Boss wins, problem solved. boss is super easy to hook up. i have 7 of them, in 6 years ive replaced 1 bolt, 1 hose, and 1 truck side cable.


----------



## Whiffyspark

John_DeereGreen;2128291 said:


> What I don't understand, is somehow DD has decided it makes sense and is profitable to build 3 different truck side mounts for every truck, and 3 different plow side mounts to go on each of the 3 different truck sides. On top of that, they're built in different factories hundreds of miles apart, requiring more resources and overhead. All the while maintaining less than stellar quality control.
> 
> But for some reason, it made sense to discontinue the full size 8611.
> 
> Wouldn't it make a lot more sense to build one plow as best as possible, vs half ass build 3 extremely similar colors of every plow complete with different truck sides?
> 
> Maybe I'm looking at it wrong.


Too many eggs in one basket.

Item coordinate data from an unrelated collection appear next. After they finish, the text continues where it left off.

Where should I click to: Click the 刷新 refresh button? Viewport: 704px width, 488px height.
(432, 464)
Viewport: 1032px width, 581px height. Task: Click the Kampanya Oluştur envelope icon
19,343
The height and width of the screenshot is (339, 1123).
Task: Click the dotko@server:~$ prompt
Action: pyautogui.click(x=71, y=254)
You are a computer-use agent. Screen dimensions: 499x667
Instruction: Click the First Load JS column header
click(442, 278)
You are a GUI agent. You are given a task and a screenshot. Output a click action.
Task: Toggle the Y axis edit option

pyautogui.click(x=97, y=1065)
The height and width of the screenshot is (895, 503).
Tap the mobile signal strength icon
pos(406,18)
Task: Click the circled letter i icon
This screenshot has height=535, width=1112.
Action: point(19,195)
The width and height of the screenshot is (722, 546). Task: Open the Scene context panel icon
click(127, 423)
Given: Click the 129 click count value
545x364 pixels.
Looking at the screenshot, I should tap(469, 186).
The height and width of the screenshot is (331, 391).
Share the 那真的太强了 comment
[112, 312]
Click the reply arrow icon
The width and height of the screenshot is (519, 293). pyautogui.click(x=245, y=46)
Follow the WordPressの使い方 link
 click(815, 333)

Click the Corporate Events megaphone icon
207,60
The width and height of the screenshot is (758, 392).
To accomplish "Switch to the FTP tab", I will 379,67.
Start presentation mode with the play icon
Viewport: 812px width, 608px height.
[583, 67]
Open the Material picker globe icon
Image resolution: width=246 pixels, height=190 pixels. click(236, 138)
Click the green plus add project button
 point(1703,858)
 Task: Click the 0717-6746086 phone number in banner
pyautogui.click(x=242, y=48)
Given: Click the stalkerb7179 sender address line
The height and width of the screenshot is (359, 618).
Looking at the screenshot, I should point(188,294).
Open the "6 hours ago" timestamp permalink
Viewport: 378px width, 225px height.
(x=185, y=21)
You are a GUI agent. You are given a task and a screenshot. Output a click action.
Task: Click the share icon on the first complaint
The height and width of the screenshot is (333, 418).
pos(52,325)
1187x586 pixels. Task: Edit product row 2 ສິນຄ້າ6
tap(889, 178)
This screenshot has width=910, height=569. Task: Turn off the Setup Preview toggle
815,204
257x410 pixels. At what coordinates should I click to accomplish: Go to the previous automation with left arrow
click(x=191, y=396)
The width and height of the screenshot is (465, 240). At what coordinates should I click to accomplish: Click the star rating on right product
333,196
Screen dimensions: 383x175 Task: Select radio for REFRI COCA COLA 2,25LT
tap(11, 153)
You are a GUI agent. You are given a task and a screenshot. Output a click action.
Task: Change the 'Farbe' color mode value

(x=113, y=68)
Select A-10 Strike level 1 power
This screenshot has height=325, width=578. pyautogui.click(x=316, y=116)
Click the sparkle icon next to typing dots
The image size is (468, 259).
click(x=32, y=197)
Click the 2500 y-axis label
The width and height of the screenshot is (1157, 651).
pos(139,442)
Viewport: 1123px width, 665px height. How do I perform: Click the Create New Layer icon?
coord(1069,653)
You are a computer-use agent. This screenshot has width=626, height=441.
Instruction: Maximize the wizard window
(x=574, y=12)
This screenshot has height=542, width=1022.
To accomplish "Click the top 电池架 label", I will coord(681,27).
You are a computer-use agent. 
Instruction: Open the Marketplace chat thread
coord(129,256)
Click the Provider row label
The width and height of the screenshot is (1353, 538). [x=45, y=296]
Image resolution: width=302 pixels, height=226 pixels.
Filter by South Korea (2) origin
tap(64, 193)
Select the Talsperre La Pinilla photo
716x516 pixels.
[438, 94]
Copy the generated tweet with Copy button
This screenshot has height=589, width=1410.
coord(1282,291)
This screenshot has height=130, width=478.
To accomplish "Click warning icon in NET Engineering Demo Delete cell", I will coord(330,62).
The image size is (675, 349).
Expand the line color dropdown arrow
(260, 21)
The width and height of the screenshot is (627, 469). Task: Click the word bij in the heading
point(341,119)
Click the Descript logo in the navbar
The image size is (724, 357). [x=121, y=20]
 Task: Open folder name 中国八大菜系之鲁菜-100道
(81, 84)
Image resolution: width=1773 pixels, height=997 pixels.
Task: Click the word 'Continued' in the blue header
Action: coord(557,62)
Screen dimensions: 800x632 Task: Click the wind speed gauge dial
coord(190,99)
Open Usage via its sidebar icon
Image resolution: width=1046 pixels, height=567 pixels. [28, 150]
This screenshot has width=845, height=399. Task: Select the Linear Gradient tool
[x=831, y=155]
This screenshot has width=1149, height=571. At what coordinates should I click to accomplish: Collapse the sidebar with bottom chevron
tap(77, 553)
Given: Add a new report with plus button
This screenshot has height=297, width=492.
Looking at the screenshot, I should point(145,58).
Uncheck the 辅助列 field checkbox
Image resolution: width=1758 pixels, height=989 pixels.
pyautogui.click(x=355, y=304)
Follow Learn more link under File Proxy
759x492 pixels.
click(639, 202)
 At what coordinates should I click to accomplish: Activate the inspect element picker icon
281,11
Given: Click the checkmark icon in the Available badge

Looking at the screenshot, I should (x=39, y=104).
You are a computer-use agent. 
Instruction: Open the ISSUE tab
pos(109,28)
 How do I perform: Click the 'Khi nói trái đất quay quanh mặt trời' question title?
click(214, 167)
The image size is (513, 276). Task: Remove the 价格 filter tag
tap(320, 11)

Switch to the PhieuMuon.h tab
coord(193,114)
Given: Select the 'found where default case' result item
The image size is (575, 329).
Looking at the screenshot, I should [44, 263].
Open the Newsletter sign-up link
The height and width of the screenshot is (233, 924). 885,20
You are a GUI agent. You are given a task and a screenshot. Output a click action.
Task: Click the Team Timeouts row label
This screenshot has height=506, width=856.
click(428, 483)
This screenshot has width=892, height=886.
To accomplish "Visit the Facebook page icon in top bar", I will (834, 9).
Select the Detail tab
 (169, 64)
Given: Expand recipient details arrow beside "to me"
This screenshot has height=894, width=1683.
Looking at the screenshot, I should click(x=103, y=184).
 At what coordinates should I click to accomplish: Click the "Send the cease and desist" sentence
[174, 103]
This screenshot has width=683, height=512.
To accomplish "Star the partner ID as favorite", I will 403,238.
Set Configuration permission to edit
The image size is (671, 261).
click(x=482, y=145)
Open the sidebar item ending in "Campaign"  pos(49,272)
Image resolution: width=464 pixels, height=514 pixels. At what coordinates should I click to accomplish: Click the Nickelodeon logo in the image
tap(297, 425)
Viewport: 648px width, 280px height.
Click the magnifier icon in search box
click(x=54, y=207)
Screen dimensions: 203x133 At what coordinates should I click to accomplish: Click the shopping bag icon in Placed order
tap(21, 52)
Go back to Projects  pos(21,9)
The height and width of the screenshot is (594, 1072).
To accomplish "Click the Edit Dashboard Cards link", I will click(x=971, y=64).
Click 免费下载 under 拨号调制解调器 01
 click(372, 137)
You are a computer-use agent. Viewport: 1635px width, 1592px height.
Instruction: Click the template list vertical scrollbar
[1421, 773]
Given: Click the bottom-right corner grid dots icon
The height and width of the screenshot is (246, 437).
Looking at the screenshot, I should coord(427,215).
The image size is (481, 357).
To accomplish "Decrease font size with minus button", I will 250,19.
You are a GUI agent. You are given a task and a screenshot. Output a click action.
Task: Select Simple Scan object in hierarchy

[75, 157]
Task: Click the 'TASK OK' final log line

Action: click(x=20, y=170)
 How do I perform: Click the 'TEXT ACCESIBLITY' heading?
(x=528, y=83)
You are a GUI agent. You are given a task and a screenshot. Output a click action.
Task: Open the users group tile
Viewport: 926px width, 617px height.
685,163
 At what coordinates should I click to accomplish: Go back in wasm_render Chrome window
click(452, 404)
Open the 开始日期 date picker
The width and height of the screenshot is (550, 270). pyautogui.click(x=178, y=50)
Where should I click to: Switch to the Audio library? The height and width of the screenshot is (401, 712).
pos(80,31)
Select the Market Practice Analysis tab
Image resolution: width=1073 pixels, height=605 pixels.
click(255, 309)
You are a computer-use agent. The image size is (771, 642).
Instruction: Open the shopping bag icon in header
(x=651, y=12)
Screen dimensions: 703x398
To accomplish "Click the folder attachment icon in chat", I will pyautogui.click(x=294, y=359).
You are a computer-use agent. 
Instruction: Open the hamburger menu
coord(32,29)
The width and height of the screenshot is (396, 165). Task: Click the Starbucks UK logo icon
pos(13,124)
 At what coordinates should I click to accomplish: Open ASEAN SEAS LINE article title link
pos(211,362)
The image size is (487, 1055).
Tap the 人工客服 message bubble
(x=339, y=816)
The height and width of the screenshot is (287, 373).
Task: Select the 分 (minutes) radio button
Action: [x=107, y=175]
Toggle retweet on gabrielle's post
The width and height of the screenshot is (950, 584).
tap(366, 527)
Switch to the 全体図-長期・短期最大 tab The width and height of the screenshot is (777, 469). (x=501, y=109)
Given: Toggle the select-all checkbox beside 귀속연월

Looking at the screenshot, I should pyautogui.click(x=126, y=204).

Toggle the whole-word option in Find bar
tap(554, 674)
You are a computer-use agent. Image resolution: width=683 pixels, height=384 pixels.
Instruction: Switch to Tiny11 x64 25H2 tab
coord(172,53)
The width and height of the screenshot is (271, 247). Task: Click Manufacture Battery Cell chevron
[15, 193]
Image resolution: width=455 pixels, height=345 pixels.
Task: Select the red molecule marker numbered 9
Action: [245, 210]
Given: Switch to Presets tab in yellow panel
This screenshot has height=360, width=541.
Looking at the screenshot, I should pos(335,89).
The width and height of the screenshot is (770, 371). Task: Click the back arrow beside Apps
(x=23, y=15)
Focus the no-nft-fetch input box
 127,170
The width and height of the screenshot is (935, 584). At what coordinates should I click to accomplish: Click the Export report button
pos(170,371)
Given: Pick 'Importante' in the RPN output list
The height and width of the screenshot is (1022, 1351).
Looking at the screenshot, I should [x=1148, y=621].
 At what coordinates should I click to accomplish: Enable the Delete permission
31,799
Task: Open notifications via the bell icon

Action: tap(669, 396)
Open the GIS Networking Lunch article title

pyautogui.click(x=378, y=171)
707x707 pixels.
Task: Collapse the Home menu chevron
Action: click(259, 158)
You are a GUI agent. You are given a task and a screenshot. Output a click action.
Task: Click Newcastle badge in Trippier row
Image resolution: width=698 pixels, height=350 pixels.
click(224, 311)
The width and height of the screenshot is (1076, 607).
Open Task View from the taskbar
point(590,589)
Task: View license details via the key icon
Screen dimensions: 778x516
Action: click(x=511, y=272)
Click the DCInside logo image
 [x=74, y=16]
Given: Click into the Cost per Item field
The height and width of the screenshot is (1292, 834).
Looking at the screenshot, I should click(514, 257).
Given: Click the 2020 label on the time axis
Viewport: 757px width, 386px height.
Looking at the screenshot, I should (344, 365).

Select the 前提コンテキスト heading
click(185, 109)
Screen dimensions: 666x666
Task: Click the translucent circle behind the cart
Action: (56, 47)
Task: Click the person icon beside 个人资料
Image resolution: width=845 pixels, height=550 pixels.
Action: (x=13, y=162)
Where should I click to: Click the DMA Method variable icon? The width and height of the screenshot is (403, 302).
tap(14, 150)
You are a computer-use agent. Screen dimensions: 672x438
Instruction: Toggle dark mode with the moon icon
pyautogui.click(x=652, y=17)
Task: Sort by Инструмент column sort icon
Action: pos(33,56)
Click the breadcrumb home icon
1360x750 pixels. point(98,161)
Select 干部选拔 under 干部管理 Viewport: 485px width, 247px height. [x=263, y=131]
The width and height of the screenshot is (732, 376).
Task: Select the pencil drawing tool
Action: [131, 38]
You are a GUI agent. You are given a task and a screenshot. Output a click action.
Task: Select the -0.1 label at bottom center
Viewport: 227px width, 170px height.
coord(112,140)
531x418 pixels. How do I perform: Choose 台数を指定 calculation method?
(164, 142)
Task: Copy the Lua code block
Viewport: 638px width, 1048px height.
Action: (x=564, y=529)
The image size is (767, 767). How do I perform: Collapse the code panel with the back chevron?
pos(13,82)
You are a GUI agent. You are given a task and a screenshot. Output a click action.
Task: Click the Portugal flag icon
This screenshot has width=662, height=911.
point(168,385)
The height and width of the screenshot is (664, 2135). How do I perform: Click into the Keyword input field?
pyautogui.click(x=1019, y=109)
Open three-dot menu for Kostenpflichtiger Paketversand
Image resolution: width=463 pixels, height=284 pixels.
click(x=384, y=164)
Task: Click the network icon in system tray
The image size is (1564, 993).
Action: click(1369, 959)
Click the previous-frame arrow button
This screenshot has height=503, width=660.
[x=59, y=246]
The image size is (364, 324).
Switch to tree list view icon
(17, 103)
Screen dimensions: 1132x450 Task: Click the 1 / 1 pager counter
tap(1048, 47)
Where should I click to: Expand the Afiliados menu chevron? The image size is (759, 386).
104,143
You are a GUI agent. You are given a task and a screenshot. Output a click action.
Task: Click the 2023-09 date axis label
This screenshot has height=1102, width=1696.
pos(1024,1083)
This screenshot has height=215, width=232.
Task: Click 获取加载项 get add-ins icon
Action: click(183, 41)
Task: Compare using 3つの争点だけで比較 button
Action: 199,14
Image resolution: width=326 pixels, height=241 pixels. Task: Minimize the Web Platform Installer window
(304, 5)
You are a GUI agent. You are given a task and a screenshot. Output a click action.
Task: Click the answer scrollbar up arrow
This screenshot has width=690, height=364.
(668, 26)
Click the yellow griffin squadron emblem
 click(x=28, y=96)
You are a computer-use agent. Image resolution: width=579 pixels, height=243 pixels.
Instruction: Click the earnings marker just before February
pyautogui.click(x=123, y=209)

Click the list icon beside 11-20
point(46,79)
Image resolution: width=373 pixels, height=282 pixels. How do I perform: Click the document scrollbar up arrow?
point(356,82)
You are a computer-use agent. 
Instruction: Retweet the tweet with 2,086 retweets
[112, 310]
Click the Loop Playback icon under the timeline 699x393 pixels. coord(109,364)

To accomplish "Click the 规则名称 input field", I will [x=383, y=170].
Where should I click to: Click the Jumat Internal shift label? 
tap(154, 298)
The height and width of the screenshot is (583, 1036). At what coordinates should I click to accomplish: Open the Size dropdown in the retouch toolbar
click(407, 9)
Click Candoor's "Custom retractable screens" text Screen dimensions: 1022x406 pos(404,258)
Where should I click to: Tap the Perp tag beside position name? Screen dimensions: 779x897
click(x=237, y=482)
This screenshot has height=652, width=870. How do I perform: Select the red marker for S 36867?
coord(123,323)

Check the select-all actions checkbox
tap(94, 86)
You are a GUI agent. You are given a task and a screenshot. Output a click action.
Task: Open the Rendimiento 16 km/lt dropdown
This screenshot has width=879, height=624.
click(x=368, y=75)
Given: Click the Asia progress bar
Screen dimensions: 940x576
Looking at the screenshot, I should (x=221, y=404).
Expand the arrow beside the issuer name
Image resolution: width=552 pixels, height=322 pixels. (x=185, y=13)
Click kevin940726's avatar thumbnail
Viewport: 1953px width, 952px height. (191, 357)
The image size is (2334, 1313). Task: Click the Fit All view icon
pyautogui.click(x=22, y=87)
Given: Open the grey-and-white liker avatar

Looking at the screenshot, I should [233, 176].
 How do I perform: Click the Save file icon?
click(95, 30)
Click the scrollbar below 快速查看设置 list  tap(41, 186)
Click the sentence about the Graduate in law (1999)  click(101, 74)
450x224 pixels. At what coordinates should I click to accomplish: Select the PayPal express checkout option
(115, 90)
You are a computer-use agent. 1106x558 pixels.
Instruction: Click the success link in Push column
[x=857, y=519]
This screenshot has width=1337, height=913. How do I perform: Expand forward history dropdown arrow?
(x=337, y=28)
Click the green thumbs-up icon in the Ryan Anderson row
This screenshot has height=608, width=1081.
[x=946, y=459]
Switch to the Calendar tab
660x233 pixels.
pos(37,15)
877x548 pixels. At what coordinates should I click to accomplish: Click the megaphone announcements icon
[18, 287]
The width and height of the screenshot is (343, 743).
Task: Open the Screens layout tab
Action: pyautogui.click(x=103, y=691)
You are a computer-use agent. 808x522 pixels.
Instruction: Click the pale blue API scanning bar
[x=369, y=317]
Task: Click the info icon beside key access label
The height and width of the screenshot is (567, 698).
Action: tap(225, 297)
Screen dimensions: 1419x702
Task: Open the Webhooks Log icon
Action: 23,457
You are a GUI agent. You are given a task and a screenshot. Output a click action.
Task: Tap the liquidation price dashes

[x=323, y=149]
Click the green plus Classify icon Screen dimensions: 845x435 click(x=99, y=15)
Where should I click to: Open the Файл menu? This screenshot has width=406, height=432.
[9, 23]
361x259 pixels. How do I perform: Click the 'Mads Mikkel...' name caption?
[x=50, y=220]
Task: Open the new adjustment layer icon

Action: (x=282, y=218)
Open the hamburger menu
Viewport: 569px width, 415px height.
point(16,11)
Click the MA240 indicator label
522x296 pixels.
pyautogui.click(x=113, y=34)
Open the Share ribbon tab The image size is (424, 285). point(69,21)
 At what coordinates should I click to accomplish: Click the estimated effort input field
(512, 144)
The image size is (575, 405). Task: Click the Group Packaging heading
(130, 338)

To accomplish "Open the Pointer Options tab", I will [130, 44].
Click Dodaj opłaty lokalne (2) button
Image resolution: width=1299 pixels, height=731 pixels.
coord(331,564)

Dd can also have a larger market share with all the brands they hve due to over lapping territories.

Not everyone knows they're all owned by the same company. Boss got brought up by toro I'm curious to how that will play out as well


----------



## Whiffyspark

Broncslefty7;2128309 said:


> Boss wins, problem solved. boss is super easy to hook up. i have 7 of them, in 6 years ive replaced 1 bolt, 1 hose, and 1 truck side cable.


The only people that run boss in my area is the government. Western heaven here lol


----------



## Mark Oomkes

Where are Oldsmobile and Pontiac? 

Mercury? 

Plymouth?


----------



## Whiffyspark

Mark Oomkes;2128322 said:


> Where are Oldsmobile and Pontiac?
> 
> Mercury?
> 
> Plymouth?


I'm sure you had a new Hudson too right?

Did you buy your 1937 Plymouth truck new?


----------



## Mark Oomkes

Whiffyspark;2128330 said:


> I'm sure you had a new Hudson too right?
> 
> Did you buy your 1937 Plymouth truck new?


Big surprise, you missed the point.


----------



## Freshwater

Broncslefty7;2128309 said:


> Boss wins, problem solved. boss is super easy to hook up. i have 7 of them, in 6 years ive replaced 1 bolt, 1 hose, and 1 truck side cable.


Their controller/functions suck.


----------



## Whiffyspark

Mark Oomkes;2128331 said:


> Big surprise, you missed the point.


Just a joke grandpa


----------



## Hysert

Whiffyspark;2128363 said:


> Just a joke grandpa


Get it right. It's OPA


----------



## Michael Frank

Mark - Appreciate the product feedback. Jim will be reaching out to you tomorrow regarding the plow.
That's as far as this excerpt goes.